Jennifer worked at different jobs during her time in the lower 48, including working at a sew shop in Colorado, and Richard’s experience included doing interior finishings, and mechanical and electrical work on boats in Bellingham, Wash. “I also worked on the green chain at sawmills—anything to stay alive,” Richard says. “You take something from every job though—how to work for people and how to work with people.”

“Working at that sew shop planted a seed for me,” Jennifer says. “I realized maybe I was interested in working in the family business after all.”

Richard eventually returned to Homer to work in the family business, working in the company’s boatyard as he had before he left. “We had a full-on marina going on in the back of the business,” Richard says. “I went back to picking up blocks, moving boats, backing trailers and winterizing boats—as I had all of my youth.”

Two years later, Jennifer returned, sewing handles for Brailer bags. “I sewed Brailer handles until they were coming out of my ears,” she says. “I was the ‘handle girl.’”

In 1995 the boatyard was sold, and Kate and Ben purchased a building in town. The building had 10,000 square feet for production, space for a beautiful retail store—and room for growth and the transition to come from one generation to the other.

NOMAR’s custom equipment covers are made from Sea-Tarp fabric, a polyester that has been coated on both sides with virgin vinyl. It is designed for applications that require high tear and tensile strength, high adhesion and exceptional weather resistance.
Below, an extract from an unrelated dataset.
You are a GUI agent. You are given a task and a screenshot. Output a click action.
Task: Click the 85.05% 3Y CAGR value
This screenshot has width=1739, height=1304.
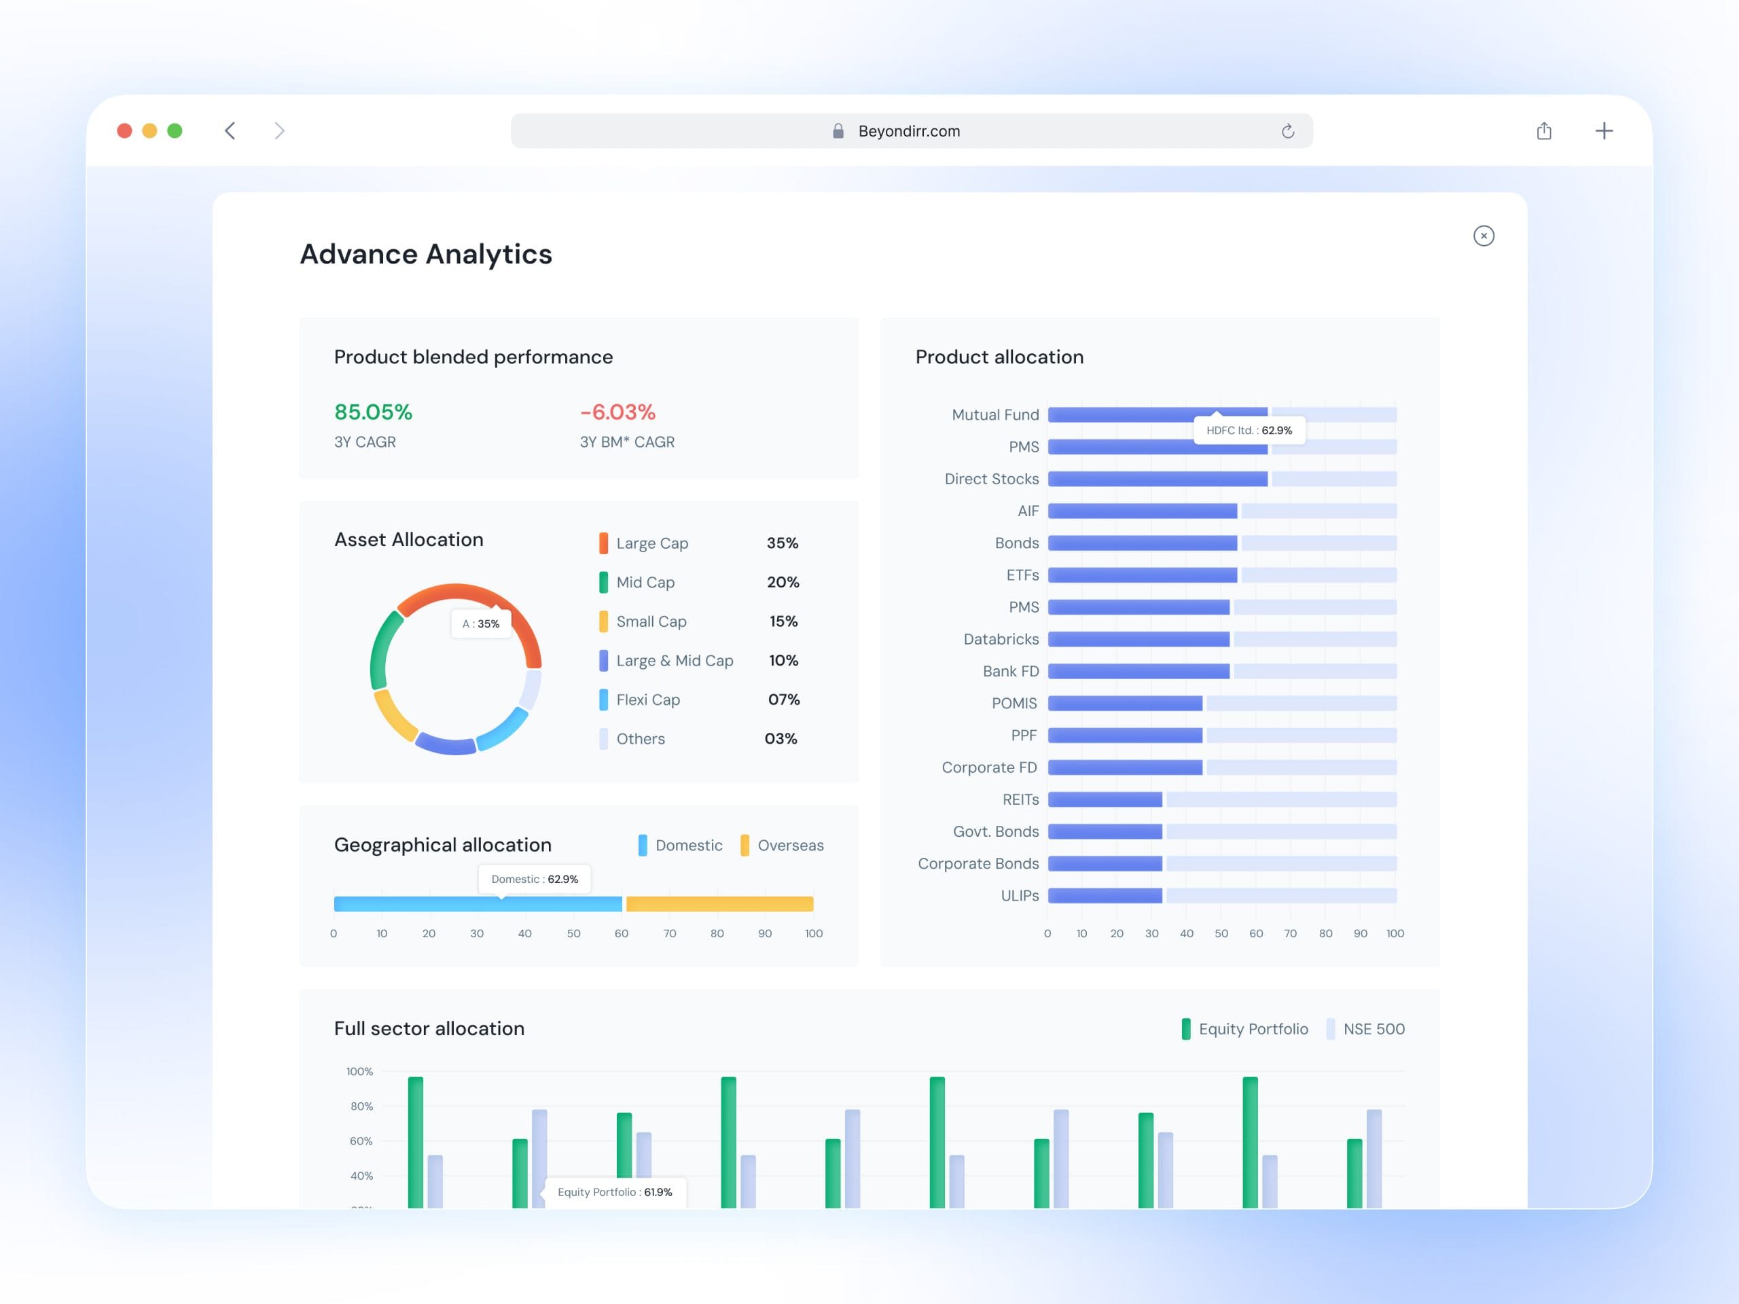pyautogui.click(x=373, y=412)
The fabric is an 18-ounce heavy-duty waterproof
vinyl that stays flexible to minus 20 degrees Fahrenheit.

Passing the torch

Richard and Jennifer worked their way up from those entry-level jobs, and now Richard is in charge of design and production, and Jennifer is the office manager. The leadership transition began in 2007. “They were both in good, stable situations,” Kate says. “By that time it was clear that they were ‘in.’ So we set up a 10-year plan for the transition.”

Kate, Richard and Jennifer consulted a lawyer and drafted a plan that included gifting 10 shares of stock each to Richard and Jennifer for all their years of hard work at little pay.

“From the profit they made off of that they started to buy more shares,” Kate says. “Now they each have 31 and could overrule me at any time. So I wouldn’t have to be here much anymore, but I still have fun at it so here I am.”

Richard and Jennifer’s plans for the company include continued slow growth and the hope that they can minimize the amount of diverse products the company has needed to include, and focus on fewer markets. “Diversity has worked for us but it’s also been a frustration,” Richard says. “With a stronger marketing plan, an awesome crew, a fresh website and 40 years of brick-and-mortar, our core is in place. We’re just looking for the next market. Quality products made in America.”

Sigrid Tornquist is a freelance writer and editor based in St. Paul, Minn.